Bij welke patiënt is waarschijnlijk sprake van een storing in een motorisch centrum van de hersenschors?
A
Bij patiënt 1.
B
Bij patiënt 2.
C
Bij patiënt 3.
D
Bij patiënt 4.
Slide 23 - Quizvraag
Slangengif kan onder andere de bloedstolling, de werking van het hart of van het zenuwstelsel beïnvloeden. De zwarte mamba gebruikt een gif dat acetylcholine-esterase remt. Hierdoor wordt de neurotransmitter die zich in de synaptische spleet van het motorisch eindplaatje bevindt, niet afgebroken. Welk effect heeft het mamba-gif op het prooidier?

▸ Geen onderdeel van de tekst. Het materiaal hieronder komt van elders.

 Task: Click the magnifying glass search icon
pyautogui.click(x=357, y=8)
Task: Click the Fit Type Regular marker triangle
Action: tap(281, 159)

Hoe wordt dat effect verklaard?
A
Spiercontractie, doordat de receptor voor de neurotransmitter op de spiercel geblokkeerd blijft.
B
Spiercontractie, doordat de receptor voor de neurotransmitter op de spiercel gestimuleerd blijft.
C
Spierverlamming, doordat de receptor voor de neurotransmitter op de spiercel geblokkeerd blijft.
D
Spierverlamming, doordat de receptor voor de neurotransmitter op de spiercel gestimuleerd blijft.
Slide 24 - Quizvraag
Curare is pijlgif dat door indianen werd gebruikt. Curare bindt aan de receptoren in de synapsspleet. De neurotransmitter Acetylcholine kan hierdoor niet binden. Wat is het gevolg van curare?